▶ **Action item**: After finding the line that contains "Friendica (355, 577)", give again that line and each one following it, exactly, until the records end.

[Records contained in a dataset]

=== Begin Enclosure ===

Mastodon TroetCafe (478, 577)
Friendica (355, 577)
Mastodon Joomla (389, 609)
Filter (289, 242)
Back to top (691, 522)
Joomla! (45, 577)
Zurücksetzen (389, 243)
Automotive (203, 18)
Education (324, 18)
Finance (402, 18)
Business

=== End Enclosure ===

▶ **Answer to this task**:
Friendica (355, 577)
Mastodon Joomla (389, 609)
Filter (289, 242)
Back to top (691, 522)
Joomla! (45, 577)
Zurücksetzen (389, 243)
Automotive (203, 18)
Education (324, 18)
Finance (402, 18)
Business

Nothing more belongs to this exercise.